═══ TEXTO PARA LEITURA

Por Roberto Antonio Liebgott, para Desacato. info.
O que esperar de um desgoverno que caminha sobre quatro patas – tipo quatro pés de bois – uma da mentira, outra da ignorância, a terceira da maldade e a quarta da intolerância?
É nesse ambiente que a administração pública, a proteção à vida e à dignidade humana, são relativizadas sempre que (quando) se exige uma ação determinada e concreta do governo, para melhor cumprir os direitos e deveres nelas contidos, em vista da promoção do bem comum.
Na administração pública o investimento é no olheiro, ou seja, enxertam-se no seu estafe público os estafetas, geralmente milicos ou reverendos – cabos, sargentos, tenentes, generais e pastores, irmãos – que controlam a execução das ações, dos serviços e do servidor público – seu lazer, sua privacidade, suas redes sociais, seus amigos – pois deles querem saber com quem andam, o que dizem e o que fazem.
Quanto a proteção à vida, o desgoverno busca estabelecer o discurso da relativização, já que todos um dia morrerão. Ou seja, se a pessoa morrerá, não tem porque se preocupar com ela e, nesse sentido, o melhor é deixá-la perecer. E, nada mais adequado e importante, neste ambiente da Covid-19, que o vírus mate indistintamente (de acordo com dados da imprensa, morreram, até a primeira quinzena de março, quase 300 mil pessoas por causa da pandemia e da omissão do desgoverno federal) obviamente, desde que não sejam o presidente da República e seus estafetas.
No que tange a dignidade humana, parece que ela se constitui numa figura de linguagem, porque, na concepção do atual desgoverno, nem todos têm dignidade, portanto não há que se falar em respeito a ela, especialmente aos pobres das periferias, dos quilombolas, dos povos indígenas, dos sem-terra e sem teto. Nem mesmo um ex-aliado, o Major Olímpio, vítima da covid-19, mereceu alguma atenção do inquilino do Planalto.
Vive-se no Brasil o pior dos tempos. E não há, mais adiante, depois do caos, a sinalização de que venha a ocorrer uma coalizão de forças políticas, sociais e populares pela reconstrução. A sensação que se tem é de um dramático aprofundamento das desigualdades – educacionais, culturais, econômicas – e de repressão política em nosso país.

══════

> [INSTRUÇÕES]: De acordo com os dados da imprensa citados no texto para leitura, quantas pessoas haviam morrido por causa da pandemia até a primeira quinzena de março?

═══ MATERIAL FORNECIDO

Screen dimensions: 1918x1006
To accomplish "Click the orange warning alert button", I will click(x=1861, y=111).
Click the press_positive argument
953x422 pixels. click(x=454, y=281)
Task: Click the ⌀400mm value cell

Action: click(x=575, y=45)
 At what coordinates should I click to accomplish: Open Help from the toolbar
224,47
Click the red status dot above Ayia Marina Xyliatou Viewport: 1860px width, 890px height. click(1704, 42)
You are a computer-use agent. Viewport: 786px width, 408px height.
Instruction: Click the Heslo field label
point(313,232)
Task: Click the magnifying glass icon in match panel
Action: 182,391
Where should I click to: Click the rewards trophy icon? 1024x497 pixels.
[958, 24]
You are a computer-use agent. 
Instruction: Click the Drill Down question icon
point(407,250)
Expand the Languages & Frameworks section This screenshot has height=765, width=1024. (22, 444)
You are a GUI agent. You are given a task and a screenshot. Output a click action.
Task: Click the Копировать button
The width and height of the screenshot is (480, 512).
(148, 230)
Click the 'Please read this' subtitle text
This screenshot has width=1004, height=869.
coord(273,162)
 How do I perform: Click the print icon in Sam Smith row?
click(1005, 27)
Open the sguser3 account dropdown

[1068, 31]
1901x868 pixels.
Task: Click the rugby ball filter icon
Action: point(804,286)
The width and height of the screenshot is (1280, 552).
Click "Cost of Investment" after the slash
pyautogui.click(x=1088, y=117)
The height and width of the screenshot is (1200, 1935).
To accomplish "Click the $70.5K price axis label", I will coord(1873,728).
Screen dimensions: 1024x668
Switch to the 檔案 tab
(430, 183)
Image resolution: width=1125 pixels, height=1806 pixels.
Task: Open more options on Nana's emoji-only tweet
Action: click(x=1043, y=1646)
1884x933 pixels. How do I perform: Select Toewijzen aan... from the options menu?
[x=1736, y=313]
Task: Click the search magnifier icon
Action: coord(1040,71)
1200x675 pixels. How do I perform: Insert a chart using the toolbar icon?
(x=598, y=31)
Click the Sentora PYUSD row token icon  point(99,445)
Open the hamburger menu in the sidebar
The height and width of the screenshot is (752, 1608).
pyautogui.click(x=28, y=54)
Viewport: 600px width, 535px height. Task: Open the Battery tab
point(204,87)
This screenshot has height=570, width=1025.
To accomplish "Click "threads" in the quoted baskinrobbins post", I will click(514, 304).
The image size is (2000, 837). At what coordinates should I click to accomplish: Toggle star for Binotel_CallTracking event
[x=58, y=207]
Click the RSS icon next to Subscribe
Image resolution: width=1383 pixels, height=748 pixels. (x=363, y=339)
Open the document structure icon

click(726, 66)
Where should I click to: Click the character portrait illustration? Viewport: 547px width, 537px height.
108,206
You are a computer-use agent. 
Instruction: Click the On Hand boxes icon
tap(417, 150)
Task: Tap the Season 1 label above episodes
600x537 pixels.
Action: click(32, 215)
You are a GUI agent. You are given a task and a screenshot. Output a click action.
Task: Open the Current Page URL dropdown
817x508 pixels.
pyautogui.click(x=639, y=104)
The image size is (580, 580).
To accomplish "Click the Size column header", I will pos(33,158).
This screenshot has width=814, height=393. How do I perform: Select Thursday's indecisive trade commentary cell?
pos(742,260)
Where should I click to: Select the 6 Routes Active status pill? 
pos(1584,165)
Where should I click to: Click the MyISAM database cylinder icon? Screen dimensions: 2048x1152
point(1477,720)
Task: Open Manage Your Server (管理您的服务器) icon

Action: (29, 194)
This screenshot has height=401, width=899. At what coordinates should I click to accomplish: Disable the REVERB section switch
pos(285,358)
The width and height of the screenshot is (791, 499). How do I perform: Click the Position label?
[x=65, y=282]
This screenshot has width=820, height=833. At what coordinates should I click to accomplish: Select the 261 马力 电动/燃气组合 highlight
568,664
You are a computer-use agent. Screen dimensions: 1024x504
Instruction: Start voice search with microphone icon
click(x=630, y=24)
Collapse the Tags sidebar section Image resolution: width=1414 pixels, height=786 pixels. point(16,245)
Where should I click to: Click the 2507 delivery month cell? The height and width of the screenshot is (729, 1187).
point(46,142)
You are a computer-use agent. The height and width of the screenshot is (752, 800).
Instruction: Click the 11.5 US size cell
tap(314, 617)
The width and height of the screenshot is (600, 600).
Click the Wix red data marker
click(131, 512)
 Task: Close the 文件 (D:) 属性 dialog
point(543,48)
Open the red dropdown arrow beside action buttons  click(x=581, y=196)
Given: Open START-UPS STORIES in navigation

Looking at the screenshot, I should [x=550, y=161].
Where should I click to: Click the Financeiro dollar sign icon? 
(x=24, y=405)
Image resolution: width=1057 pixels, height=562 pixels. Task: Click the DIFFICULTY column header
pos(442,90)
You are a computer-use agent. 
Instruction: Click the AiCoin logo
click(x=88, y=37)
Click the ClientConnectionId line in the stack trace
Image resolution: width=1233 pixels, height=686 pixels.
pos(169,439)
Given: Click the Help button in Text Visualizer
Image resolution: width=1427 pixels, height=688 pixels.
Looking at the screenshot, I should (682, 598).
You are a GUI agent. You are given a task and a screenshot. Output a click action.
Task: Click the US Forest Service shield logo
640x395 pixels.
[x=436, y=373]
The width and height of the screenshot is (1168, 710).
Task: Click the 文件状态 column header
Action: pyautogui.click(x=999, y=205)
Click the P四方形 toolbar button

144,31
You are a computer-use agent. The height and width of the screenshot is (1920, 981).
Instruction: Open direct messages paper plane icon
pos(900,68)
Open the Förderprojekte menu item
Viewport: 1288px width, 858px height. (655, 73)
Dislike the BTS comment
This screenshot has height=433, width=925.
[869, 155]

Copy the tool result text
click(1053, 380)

══════

> [RESULTADO]: Quase 300 mil pessoas.